The “fundamental review” that Obama says will be carried out with the Pentagon and military bureaucracies will be yet another chapter in this larger maneuver. It’s a safe bet that, in the end, Gates will reach into his bag of accounting tricks again for most of the desired total.

Despite the inherently deceptive character of Obama’s call for the review, it has a positive side: it gives critics of the national security state an opportunity to point out that such a review should be carried out by a panel of independent military budget analysts who have no financial stake in the outcome – unlike the officials of the national security state.

Such an independent panel could come up with a list of all the military missions and capabilities that don’t make the American people more secure or even make them less secure, as well as those for which funding should be reduced substantially because of technological and other changes. It could also estimate how much overall projected military spending should be reduced, without regard to what would be acceptable to the Pentagon or a majority in Congress.

The panel would not require White House or Congressional approval. It could be convened by a private organization or, better yet, by a group of concerned members of Congress. They could use its data and conclusions as the basis for creating a legislative alternative to existing US national security policy, perhaps in the form of a joint resolution. That would give millions of Americans, who now feel that nothing can be done about endless US wars and the national security state’s grip on budgetary resources, something to rally behind.

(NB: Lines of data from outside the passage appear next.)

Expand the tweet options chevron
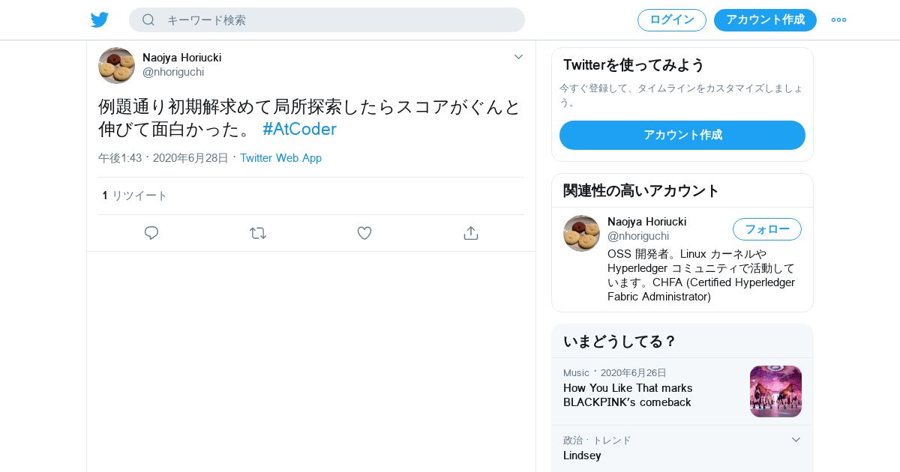 pyautogui.click(x=518, y=57)
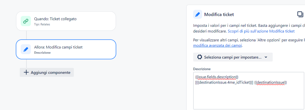The image size is (305, 110).
Task: Click the 'Modifica ticket' panel heading
Action: coord(219,14)
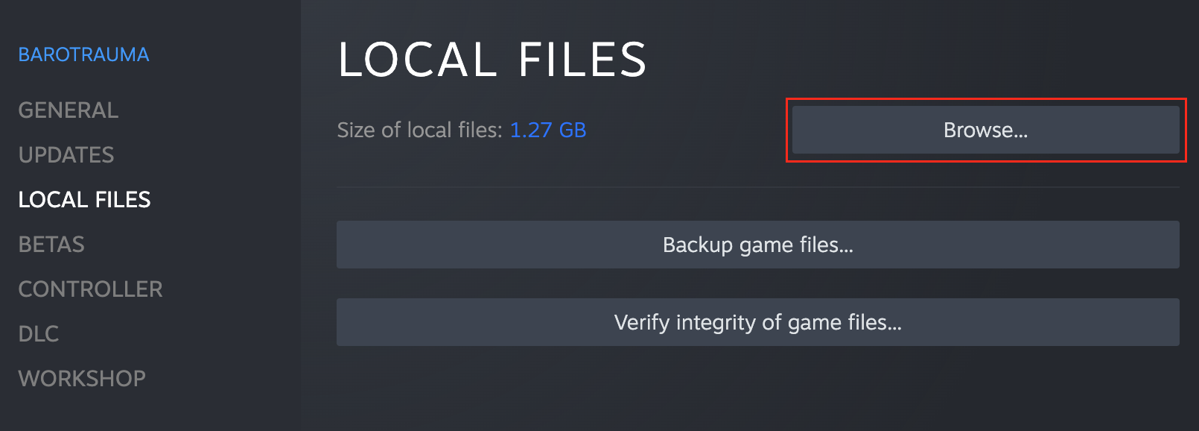Show the DLC tab

(x=39, y=334)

Three convergent political forces are contributing to the eventual weakening of the national security state: the growing popular opposition to a failed war, public support for shifting spending priorities from the national security sector to the domestic economy, and pressure for deficit and debt reduction. But in the absence of concerted citizen action, it could take several years to see decisive results. Seizing the opportunity for an independent review of military missions and spending would certainly speed up that process.